The good thing about the reflective bands and vest is if you don't want to sully the look of your bike, the bands and vest are just as effective. You just have to remember to bring them with you in case you get caught out after dark. The tape on the bike is ALWAYS ready to go.


----------



## saf-t (Sep 24, 2008)

I run 3M tape on the fork, seat stays, top and down tube, back and front of cranks, and rear fender of my commuter, along with tires with reflective bands. Reflective ankle bands as well- can't have too much visibility.

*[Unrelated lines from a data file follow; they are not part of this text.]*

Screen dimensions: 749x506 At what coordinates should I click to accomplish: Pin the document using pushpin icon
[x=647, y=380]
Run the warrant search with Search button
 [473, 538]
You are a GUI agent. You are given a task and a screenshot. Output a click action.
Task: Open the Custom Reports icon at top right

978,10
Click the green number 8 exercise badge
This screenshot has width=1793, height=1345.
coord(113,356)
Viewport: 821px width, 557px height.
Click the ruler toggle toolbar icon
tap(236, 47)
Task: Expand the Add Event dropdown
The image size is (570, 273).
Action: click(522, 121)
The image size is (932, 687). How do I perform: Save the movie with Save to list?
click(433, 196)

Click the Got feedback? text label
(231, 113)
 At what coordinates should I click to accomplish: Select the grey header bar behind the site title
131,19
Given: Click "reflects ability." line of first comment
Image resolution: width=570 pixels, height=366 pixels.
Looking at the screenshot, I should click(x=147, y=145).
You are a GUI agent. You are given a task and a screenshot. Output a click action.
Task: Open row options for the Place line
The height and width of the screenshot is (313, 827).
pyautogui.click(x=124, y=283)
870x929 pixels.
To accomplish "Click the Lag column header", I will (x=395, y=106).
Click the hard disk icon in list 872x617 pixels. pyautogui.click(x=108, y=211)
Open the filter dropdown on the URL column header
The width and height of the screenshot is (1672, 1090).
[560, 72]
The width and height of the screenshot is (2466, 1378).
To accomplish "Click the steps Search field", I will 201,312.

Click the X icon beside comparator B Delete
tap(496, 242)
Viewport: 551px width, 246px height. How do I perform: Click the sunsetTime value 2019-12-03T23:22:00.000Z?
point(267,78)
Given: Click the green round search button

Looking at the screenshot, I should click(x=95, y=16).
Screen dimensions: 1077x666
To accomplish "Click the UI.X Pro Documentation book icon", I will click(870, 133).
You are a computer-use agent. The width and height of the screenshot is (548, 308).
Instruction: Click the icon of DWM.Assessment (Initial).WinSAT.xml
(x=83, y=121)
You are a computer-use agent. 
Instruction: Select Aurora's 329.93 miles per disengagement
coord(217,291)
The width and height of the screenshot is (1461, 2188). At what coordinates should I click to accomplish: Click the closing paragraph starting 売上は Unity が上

Lights are a given- in fact, I was amazed this weekend at how visible this guy ahead of me was with his taillight on (earlier than I'd typically have mine on).


----------



## froze (Sep 15, 2002)

The only reflective tape I use is on my helmet, I can't stand crappy looking tape (or zip ties) whether their for reflective purposes or black electrical tape for whatever reason on my bikes. Sure I have lights, I need to be seen at night; and I use reflective leg bands, and my jacket has reflective stripping as does the seat bag. For lights I run a Cygolite 15 watt dual beam in the front along with a amber flasher and a BLT on the helmet, then I have the Blackburn Mars 4 on the rear and barend lights, along with a Cateye on the rear of the helmet. So if they can't see me their blind as a bat and no amount of lights and reflective tape will help.


----------



## tethernaut (Dec 11, 2008)

I cut the 3M tape into narrow 'pinstriping' and put it on the fork, chainstays, and seatstays, so it's visible from all sides of the bike. I think the pinstriping actually makes the bike look better, and it helps with visibility at night.


----------